We will limit our discussion within the effect of inflation rate to maintain the focus of this

paper. Increasing inflation usually indicates a volatile economy which deters investors to

make any venture especially in labor intensive sectors such as furniture industry. Increasing

inflation will increase cost of living triggering escalating labor cost. If labor cost is not

adjusted with inflation then it will lead to labor unrest resulting even worse circumstances.

Inflation in Bangladesh has an increasing trend but in recent year the trend shows less

volatility. Linear regression suggests that it will be about 10% in next few years.
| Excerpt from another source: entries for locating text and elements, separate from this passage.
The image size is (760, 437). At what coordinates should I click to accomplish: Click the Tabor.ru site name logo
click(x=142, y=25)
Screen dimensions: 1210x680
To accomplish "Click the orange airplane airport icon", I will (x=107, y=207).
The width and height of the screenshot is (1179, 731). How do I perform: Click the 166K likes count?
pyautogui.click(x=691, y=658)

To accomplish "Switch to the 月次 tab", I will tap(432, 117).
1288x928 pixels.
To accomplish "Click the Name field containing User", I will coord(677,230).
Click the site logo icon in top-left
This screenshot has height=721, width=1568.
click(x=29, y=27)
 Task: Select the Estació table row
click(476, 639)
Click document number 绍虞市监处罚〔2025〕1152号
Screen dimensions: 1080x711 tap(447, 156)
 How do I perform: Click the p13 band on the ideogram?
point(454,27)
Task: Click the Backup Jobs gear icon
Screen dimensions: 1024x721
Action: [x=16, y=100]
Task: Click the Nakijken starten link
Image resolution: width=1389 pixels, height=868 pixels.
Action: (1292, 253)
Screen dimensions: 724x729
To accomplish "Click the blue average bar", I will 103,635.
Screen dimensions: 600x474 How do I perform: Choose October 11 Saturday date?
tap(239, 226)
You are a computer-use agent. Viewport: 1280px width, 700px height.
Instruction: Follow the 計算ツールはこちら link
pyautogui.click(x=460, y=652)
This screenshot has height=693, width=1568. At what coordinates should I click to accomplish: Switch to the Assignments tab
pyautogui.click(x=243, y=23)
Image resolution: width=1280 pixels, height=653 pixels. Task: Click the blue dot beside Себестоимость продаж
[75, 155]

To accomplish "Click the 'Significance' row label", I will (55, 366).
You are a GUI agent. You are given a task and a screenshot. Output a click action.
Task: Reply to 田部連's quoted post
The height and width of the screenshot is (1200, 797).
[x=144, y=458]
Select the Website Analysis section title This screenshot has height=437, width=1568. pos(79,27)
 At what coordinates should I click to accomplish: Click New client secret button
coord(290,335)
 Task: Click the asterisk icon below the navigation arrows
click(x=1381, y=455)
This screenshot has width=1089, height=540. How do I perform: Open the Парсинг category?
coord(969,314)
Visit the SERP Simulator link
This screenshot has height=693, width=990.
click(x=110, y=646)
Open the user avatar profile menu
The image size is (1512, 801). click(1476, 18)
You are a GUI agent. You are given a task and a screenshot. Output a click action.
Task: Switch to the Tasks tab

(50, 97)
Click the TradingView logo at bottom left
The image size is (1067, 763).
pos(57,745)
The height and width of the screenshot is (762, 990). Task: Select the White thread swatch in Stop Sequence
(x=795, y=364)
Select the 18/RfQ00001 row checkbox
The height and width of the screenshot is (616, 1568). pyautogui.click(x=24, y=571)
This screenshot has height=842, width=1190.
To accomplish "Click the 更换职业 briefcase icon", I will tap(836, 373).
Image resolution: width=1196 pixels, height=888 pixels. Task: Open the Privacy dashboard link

Although an

increasing inflation trend is not favorable for investment there is substantial evidence that it

will be within acceptable limits in near future.

7. Result

1. There is a positive relationship between FDI inflow and weakening currency of the

host country.

2. Inflation has a negative impact on FDI inflow in a country.

3. Exchange rate and inflation trend in Bangladesh is favorable for making FDI in

furniture industry considering this sector is very potential with huge unexploited local

market, export opportunity, cheap labor etc

8. Conclusion

FDI plays a major part in the economic growth of a country especially of a developing

country like Bangladesh. Exchange rate and inflation have substantial effect on FDI inflow of

a country. Till now furniture industry of Bangladesh didn’t attract any significant amount of

FDI though there is huge potential of this sector both as a local market and export oriented

industry. Favorable exchange rate and inflation trend will help to attract FDI in furniture

manufacturing sector along with other sectors such as RMG, Pharmaceuticals and Leather;

therefore will positively contribute to the economic growth of Bangladesh.